**Text shown**
┏━━

33. Nightmare Penguin
A lot of people are fans of this card, given how it was technically a duelist on the original show… but it just gives me the creeps. It’s so close to actually being kind of cute – I mean, it’s a penguin in a waistcoat. On a surface level that sounds adorable! What we actually get is some hellish looking penguin who would definitely eat you given half the chance, which is an unsettling aura to get from a penguin.
32. D-Boyz
I don’t know what’s uglier in this card: The fact they’re zombies, or the early 2000s outfits they’re wearing! These guys are literally zombies, with eyes poking out and skin turning green. Yet all I can stare at is those baggy old jeans. Remember when having jeans that baggy was actually the cool thing to do? Man, this card makes me want to fire up Tony Hawk Pro Skater 2 on the PS2 and blast my Blink-182 tapes.
31. Avatar of the Pot
If you thought Pot of Greed was ugly, why not try giving it a weirdly jacked body? Seriously, this guy has got so many muscles I’m not sure half of them are real. Avatar of the Pot is so muscley that he almost looks like one of those squishy balls with the netting around it. I can’t be the only one seeing this right? Combine that with the fact he’s only being covered by a loin cloth, and you’ve got an ugly card that’ll make you seriously uncomfortable on your hands.
30. Lullaby of Obedience
While this card isn’t traditionally “ugly” like a lot of the cards on this list, I’ve still got a bone to pick with it. A card with a name like “Lullaby of Obedience” could have some seriously awesome artwork to it, maybe featuring the guy from Solemn Judgment. Instead we get a guy with ears from Super Monkey Ball, a hairline that defies physics, and a Ned Flanders moustache. I take it back, this is guy is definitely traditionally ugly.

┗━━

**Data records**
┏━━

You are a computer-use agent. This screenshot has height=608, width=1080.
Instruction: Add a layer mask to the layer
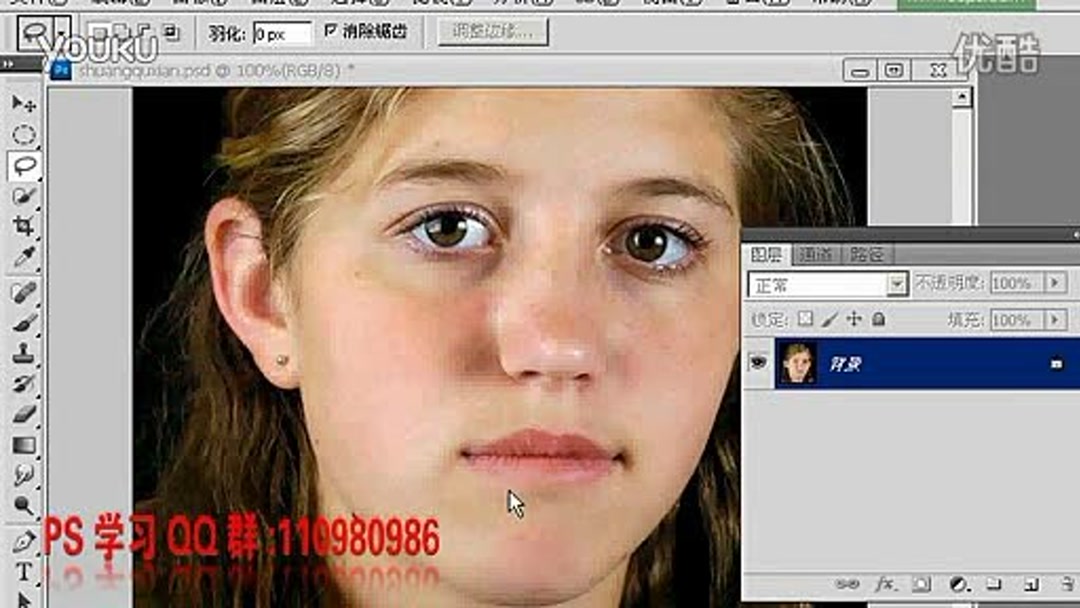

┗━━
┏━━

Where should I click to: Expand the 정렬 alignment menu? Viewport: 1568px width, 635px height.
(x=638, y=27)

┗━━

**Written exercise**
In the card list, switch "waistcoat" to "top hat" and give the passage from "33. Nightmare Penguin" to "from a penguin.".

**Exercise answer**
33. Nightmare Penguin
A lot of people are fans of this card, given how it was technically a duelist on the original show… but it just gives me the creeps. It’s so close to actually being kind of cute – I mean, it’s a penguin in a top hat. On a surface level that sounds adorable! What we actually get is some hellish looking penguin who would definitely eat you given half the chance, which is an unsettling aura to get from a penguin.